Epiphany’s neighborhood gradually changed in the 1950s and ’60s from white to Latino immigrants, and under the leadership of the Rev. John Luce, the church began to welcome its new neighbors. Epiphany became a Latino cultural center, where Mexican food, dance and religious practices were welcomed even as they were discouraged in schools and society.

Luce, an East Coast-bred white priest, took on the cause of Chicano rights as his own as soon as he arrived at the church. “Father John Luce was our patron saint,” said Moctezuma Esparza, a community activist and filmmaker, quoted in an April 2018 story by Los Angeles public television station KCET. “He offered us his church, his basement for us to meet and to hang out. He took us on the march from Delano to Sacramento.”

In the 1960s, Epiphany was the birthplace of La Raza, a newspaper for the Chicano movement; Luce provided space in the parish basement and bankrolled early issues.

Epiphany also served as an early meeting place for the Brown Berets, a Chicano student activist group whose leaders trained at the Social Action Training center founded at the church by Luce.

Church of the Epiphany celebrates its patronal festival on Jan. 6, 2013. Photo: Janet Kawamoto

United Farm Workers founders César Chávez and Dolores Huerta were frequent visitors to the church, which hosted some of the union’s early meetings and was for some years its Los Angeles headquarters.
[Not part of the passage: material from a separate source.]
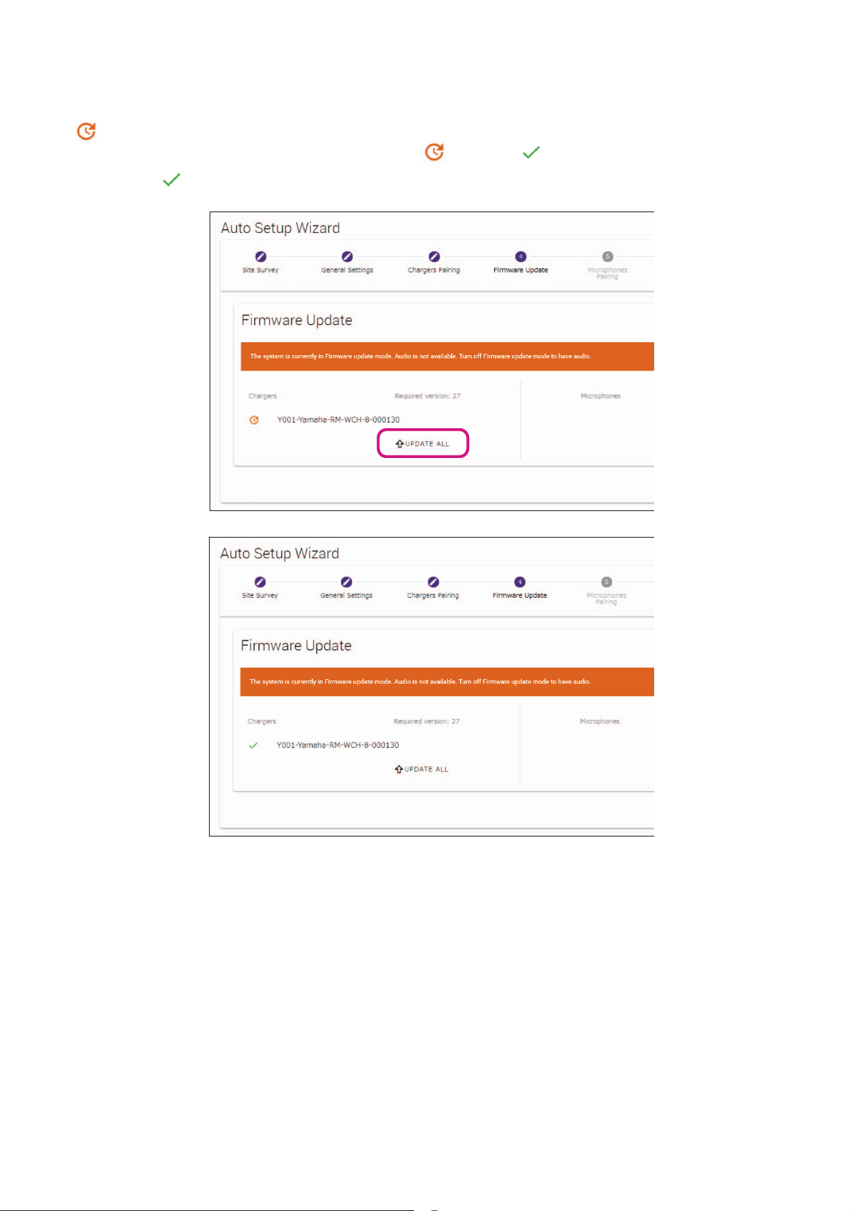The width and height of the screenshot is (856, 1211).
Task: Click the large orange update icon at page top left
Action: pyautogui.click(x=87, y=131)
Epiphany was also a planning base for the 1968 East L.A. student walkouts and Chicano Moratorium, events that helped build Latino political and social influence in Los Angeles. Luce and his parishioners also were leaders in the establishment of the United Neighborhoods Organization, a community advocacy group. Church member and longtime Latina activist Lydia Lopez became its president.

The church continues to be a center for activism on behalf of immigrants, workers and LGBTQ people, as well as a vital hub of direct services in its Lincoln Heights neighborhood. It was designated a Los Angeles Historic-Cultural Monument in 2005. The Epiphany Conservation Trust was established soon after to raise funds to preserve the church and maintain its ministry. The potential $150,000 from the Partners in Preservation Fund would be an enormous boost, according to Epiphany’s current vicar, the Rev. Tom Carey.

Dolores Huerta, center, co-founder of the United Farm Workers of America, was guest of honor at an Epiphany Conservation Trust gala in 2017. The church hosted many of the union’s early meetings and was for a time its Los Angeles headquarters. Photo: Janet Kawamoto

“If we succeed, we’ll use the grant funds to rehabilitate the church’s basement, where much of the Chicano movement was organized,” said Carey. “The renovated space will house our health care and legal clinic programs, our People’s History Project and community meetings. The grant will also bolster a capital campaign already underway to not only preserve our history, but to keep Epiphany on the vanguard of redefining how the church as an institution can fuel social justice advocacy, service provision and cultural and artistic expression.”

– Janet Kawamoto is editor of The Episcopal News, a publication of the Diocese of Los Angeles.